| By Neil Johnson, Reporter/Anchor, Big Radio |

A judge hands a former Rock County Sheriff’s Deputy six years in prison for sex crimes prosecutors say went on half a decade and included grooming young boys with fentanyl and other addictive drugs.

Gary Huber is the former deputy and former U.S. Marine who prosecutors say drugged and fondled multiple boys he knows between 2010 and 2016.

Huber already pleaded guilty earlier this year to four lesser counts, while six other counts, including repeated sex assault of a minor and child enticement, got thrown out.

He denies drugging the boys, but victims say he gave them the opioids vicodin, tramodol and fentanyl until some of the boys became addicted to the drugs.

Huber, now 36, was accused in 2021 and arrested at his parents’ residence in Indiana. None of the sex crimes are thought to have occurred during a five-year stint he spent on the sheriff’s department. He resigned from the sheriff’s office to avoid an internal investigation after the sex crime allegations surfaced, prosecutors and the state justice department say.

Rock County Judge Derrick Grubb called the 2 counts of causing a teenage minor to view sexual activity, and 2 counts of exposing intimate parts to a child “egregious” crimes.

Grubb pointed out the crimes happened while Huber was a college student pursuing a criminal justice degree. He says in pre-sentencing interviews and during a statement Huber made in court Tuesday, that the former deputy failed to take ample responsibility for his actions.

Grubb called Huber’s pre-sentencing statement and apology for earlier bad decisions “generic.” Grub said Huber didn’t specify exactly what he regretted or was sorry about. Grubb says he’d learned at one point during earlier plea negotiations that Huber had texted a relative joking about how allegations of some of the m0re serious sex crimes were being thrown out.

Grubb shot down an argument by Huber’s lawyer, Steve Zeleski, that Huber’s punishment — or, at most, a one-year sentence in Rock County Jail.

Zaleski says prior to the sex crimes here, Huber was injured in a roadside bombing during combat in Iraq, and that Huber had suffered physical and psychological damage from his wartime experiences while still a teenager.
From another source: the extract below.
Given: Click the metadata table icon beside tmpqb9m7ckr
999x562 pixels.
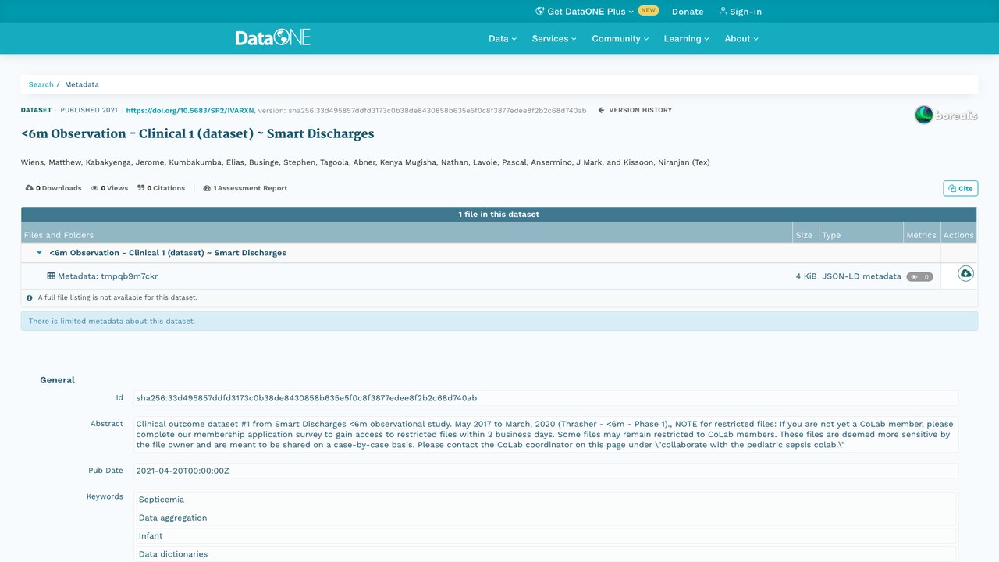Looking at the screenshot, I should tap(52, 276).
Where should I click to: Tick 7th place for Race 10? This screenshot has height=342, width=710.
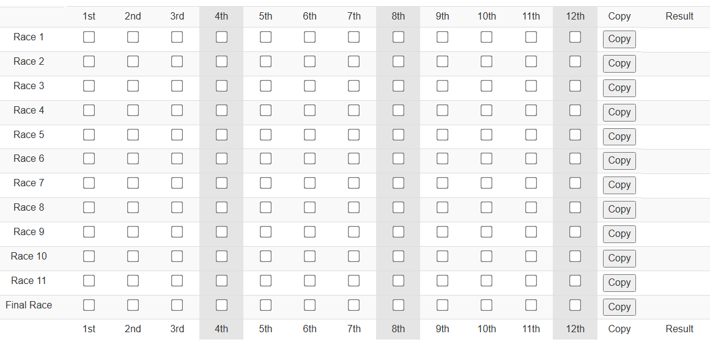353,257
Zeleski says Huber has grown as a person since then.

Grubb said he wonders why Huber’s records show no concerted treatment for Huber’s  problems other than initial checkups at a VA facility.
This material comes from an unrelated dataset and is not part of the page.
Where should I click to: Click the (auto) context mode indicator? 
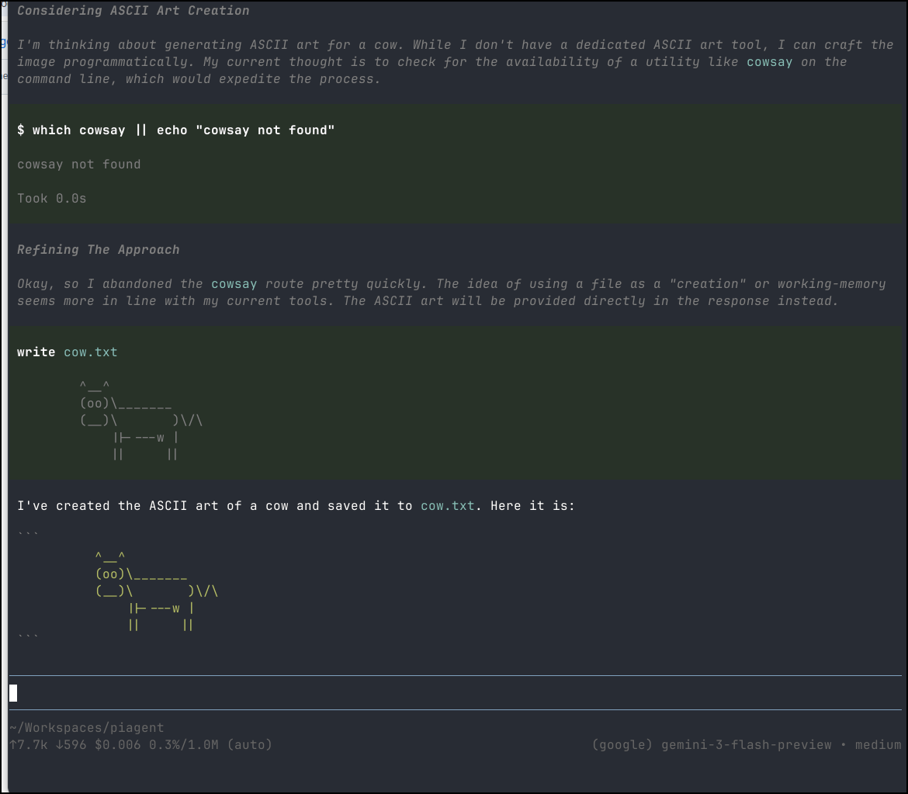tap(252, 744)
He says Huber at one point stopped taking medication prescribed for combat-related PTSD because he thought he no longer needed it.

Assistant Disrict Attorney Alex Goulart rode allegations Huber gave boys strong opioids and marijuana to try to cajole them into sex acts. Some of the boys were as young as 9 at the time. Goulart said Huber’s earlier valor as a combat soldier, and later, as a deputy don’t line up with his criminal behavior in the years in between.

Goulart called that disparity “the good, the bad and the ugly.”